BEGIN INPUT FOR THIS TASK
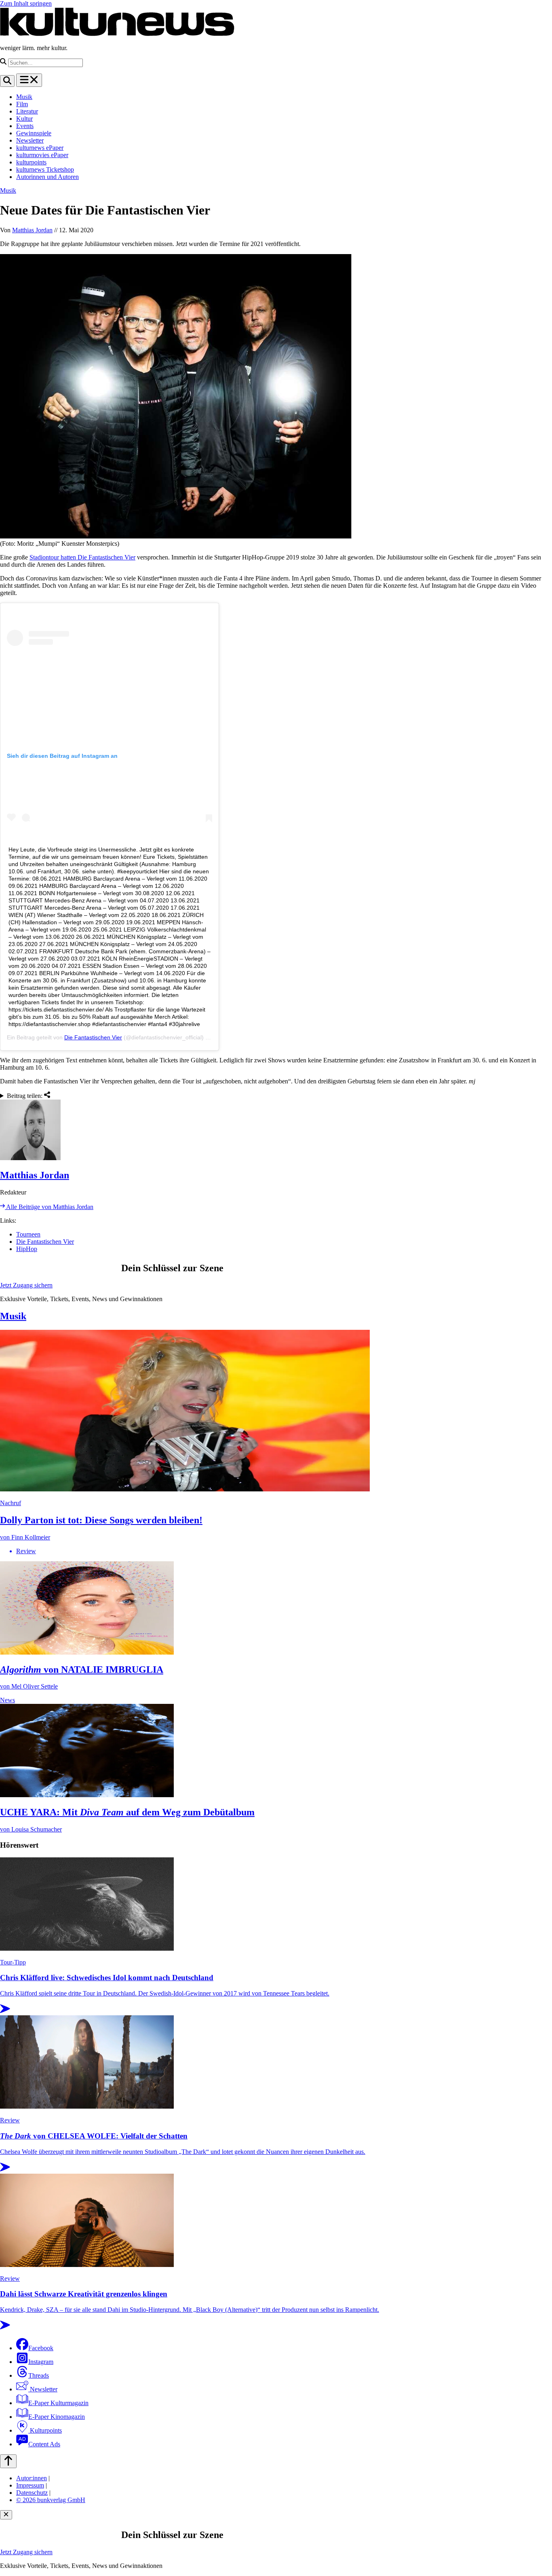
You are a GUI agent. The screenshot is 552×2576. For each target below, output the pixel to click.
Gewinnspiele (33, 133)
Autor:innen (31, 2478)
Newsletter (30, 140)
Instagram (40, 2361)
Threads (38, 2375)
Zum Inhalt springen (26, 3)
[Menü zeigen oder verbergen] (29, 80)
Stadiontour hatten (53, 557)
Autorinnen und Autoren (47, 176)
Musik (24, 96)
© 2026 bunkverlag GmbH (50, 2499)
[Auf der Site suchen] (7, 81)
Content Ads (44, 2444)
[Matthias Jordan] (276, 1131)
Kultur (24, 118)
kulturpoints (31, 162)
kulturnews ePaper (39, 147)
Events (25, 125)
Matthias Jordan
END INPUT FOR THIS TASK
» THE TASK
Copy out the line containing "[Menü zeigen oder verbergen] (29, 80)", then every line after it through the end of the listing, exactly and with nothing else.

» OUTPUT FOR THIS EXERCISE
[Menü zeigen oder verbergen] (29, 80)
Stadiontour hatten (53, 557)
Autorinnen und Autoren (47, 176)
Musik (24, 96)
© 2026 bunkverlag GmbH (50, 2499)
[Auf der Site suchen] (7, 81)
Content Ads (44, 2444)
[Matthias Jordan] (276, 1131)
Kultur (24, 118)
kulturpoints (31, 162)
kulturnews ePaper (39, 147)
Events (25, 125)
Matthias Jordan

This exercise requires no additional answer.